Eğer bunlardan birisini işleyecek olursak bu işe dair hüküm vermek de Allah'a
aittir."
AÇIKLAMA: "Nebi
Sallallahu Aleyhi ve Sellem'e Mekke'de Ensarın heyet halinde gelmeleri ve Akabe
bey'ati" İbn İshak ve başkalarının zikrettiklerine göre Nebi Sallallahu
Aleyhi ve Sellem, Ebu Talib'in vefatından sonra Taif'te bulunan Sakif
kabilesine onları kendisine yardım etmeye davet etmek üzere çıkıp gitmişti.

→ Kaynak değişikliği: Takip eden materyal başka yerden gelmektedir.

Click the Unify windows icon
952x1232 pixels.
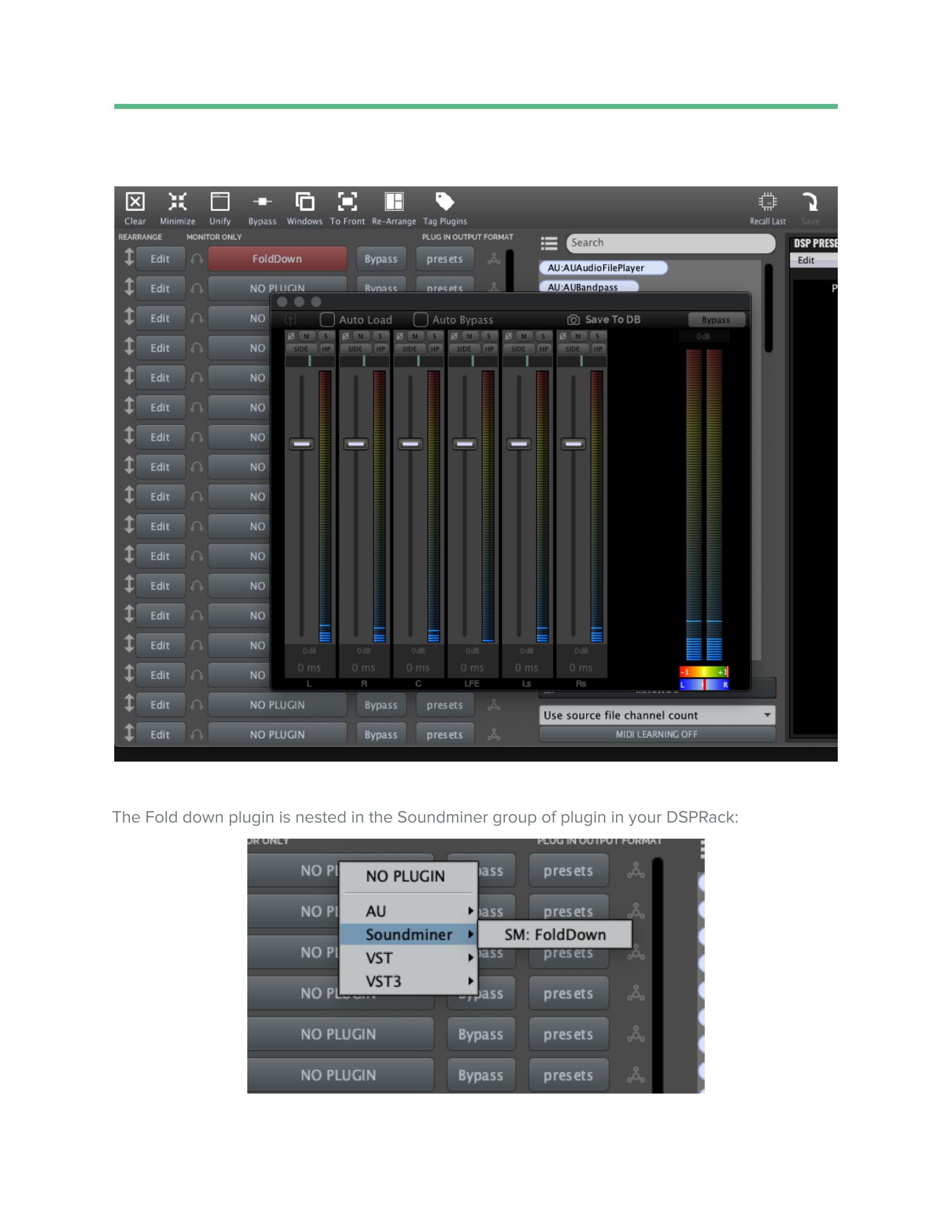pyautogui.click(x=220, y=202)
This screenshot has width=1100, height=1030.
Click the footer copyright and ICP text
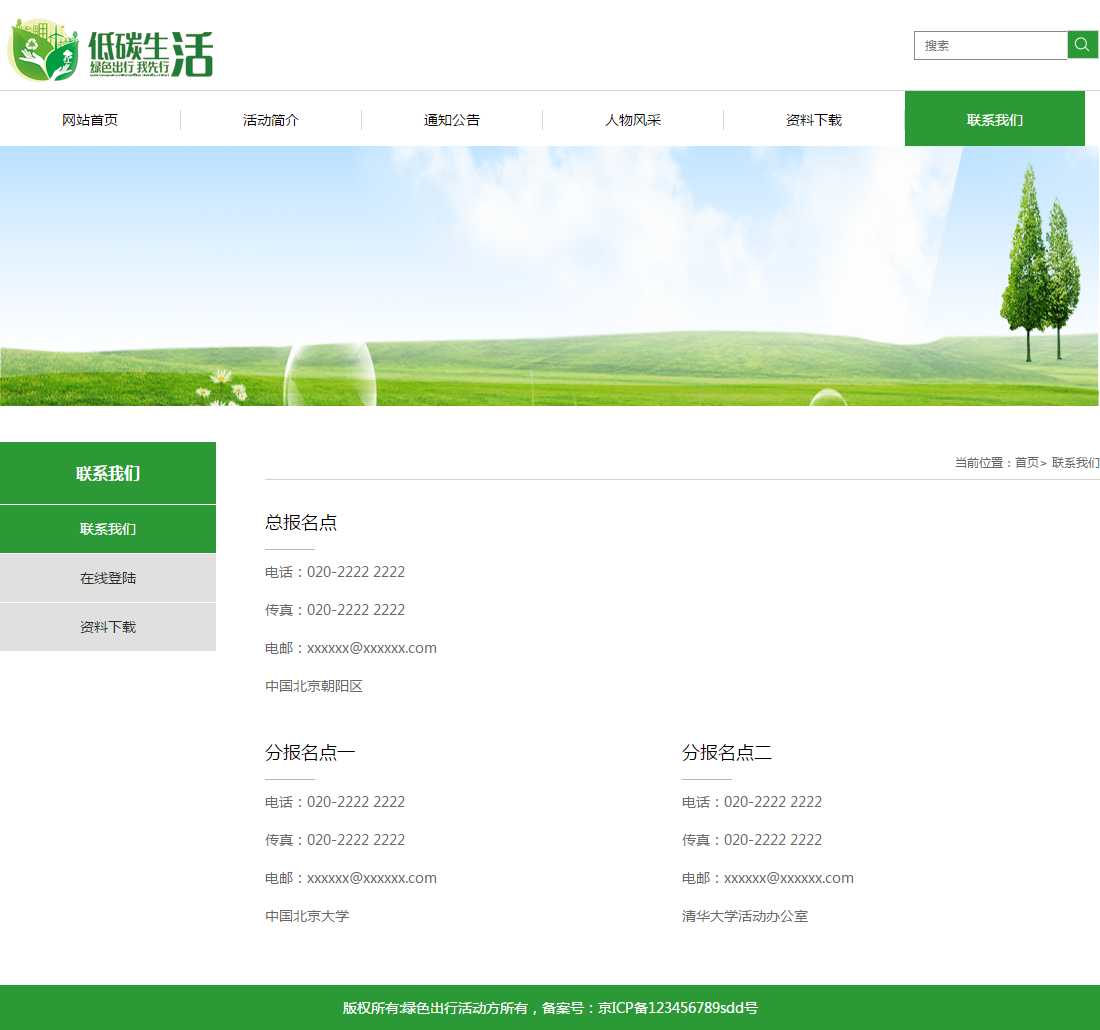pos(550,1008)
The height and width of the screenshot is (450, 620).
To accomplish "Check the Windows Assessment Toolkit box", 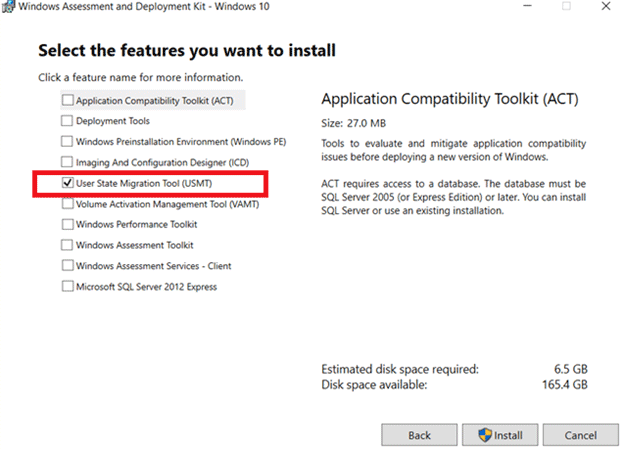I will 67,245.
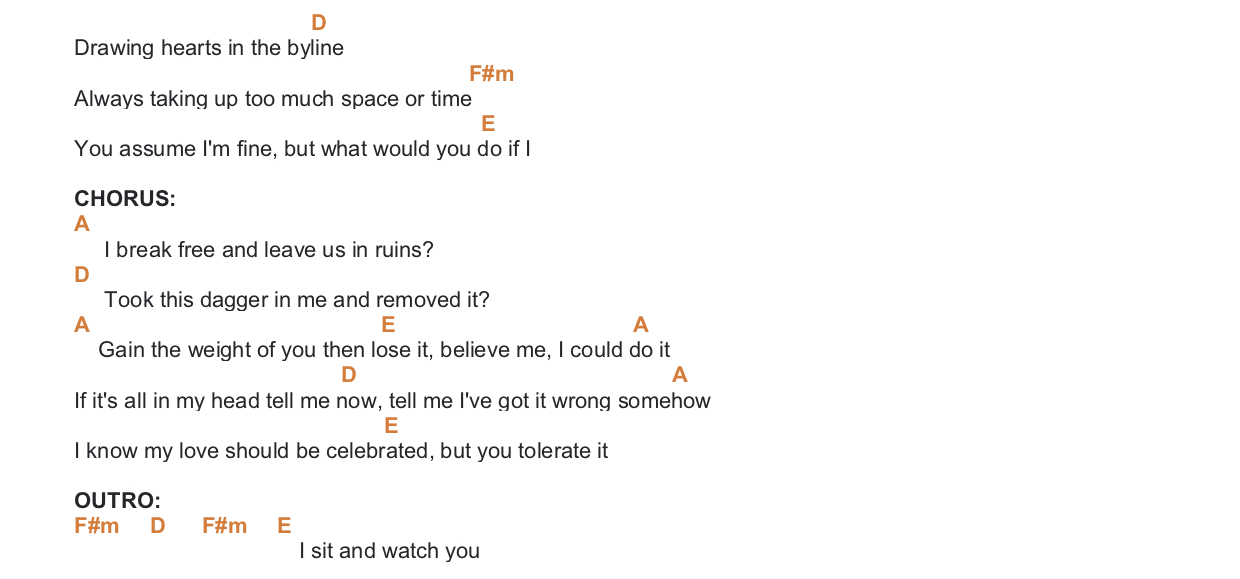Click the last E chord in the outro
This screenshot has width=1240, height=579.
point(284,526)
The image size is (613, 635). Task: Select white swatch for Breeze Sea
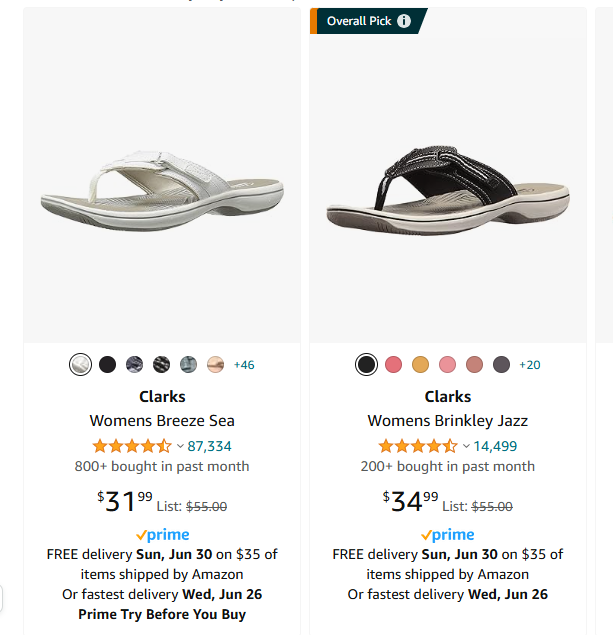tap(80, 364)
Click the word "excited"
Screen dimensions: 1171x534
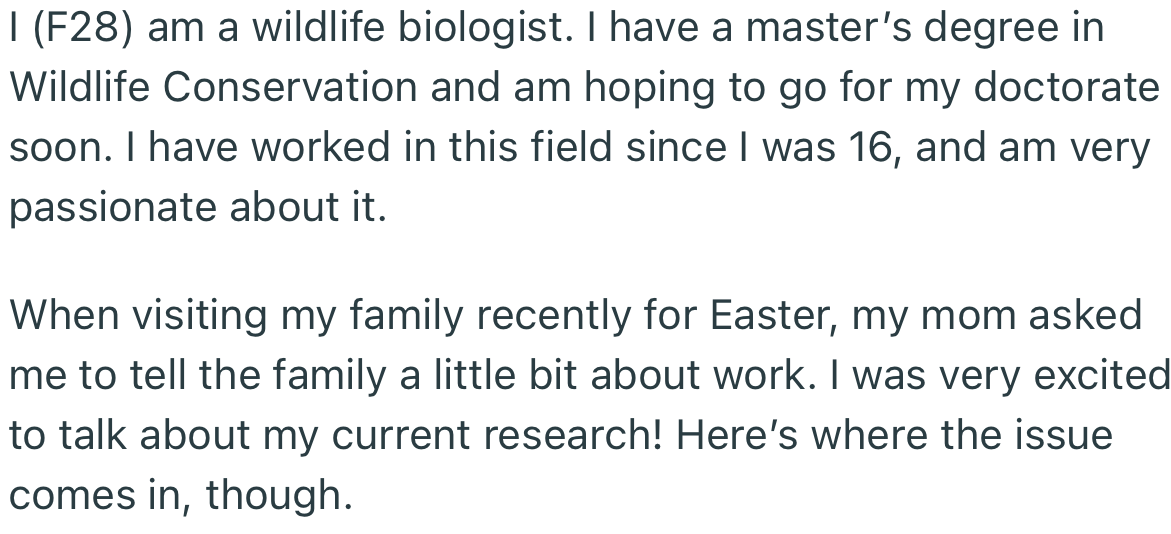pyautogui.click(x=1100, y=375)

Daha önce Bed'u'I-Halk (yaratmanın başlaması) bölümünde açıklandığı üzere (3231
nolu hadis) onun bu isteğini kabul etmedikleri için o da Mekke'ye geri
dönmüştü. Hac mevsimlerinde ise kendisini himaye etmeyi Arap kabilelerine
teklif ediyordu. (İbn İshak'ın) farklı senetlerle zikrettiğine göre o
Kindelilere, Ka'b oğullarına, Huzeyfe oğullarına, Amir b. Sa'saa oğullarına ve
başkalarına gitmiş, fakat bunlardan hiçbirisi onun istediğini olumlu
karşılamamıştı.
Musa b. Ukbe, ez-Zühri'den naklen der ki: "Bu yıllarda
-yani hicretten önce kendisini (himaye etmeyi) kabilelere teklif ediyor ve her
bir kavmin önderleri ile konuşuyordu. Onlardan sadece kendisini
barındırmalarını ve korumalarını istiyor ve, sizden hiçbir kimseyi herhangi bir
işi yapmaya zorlamam, diyordu. Bunun yerine sizden beni bana eziyet edenlere
karşı korumanızı istiyorum. Böylelikle Rabbimin risaletini tebliğ edebileyim.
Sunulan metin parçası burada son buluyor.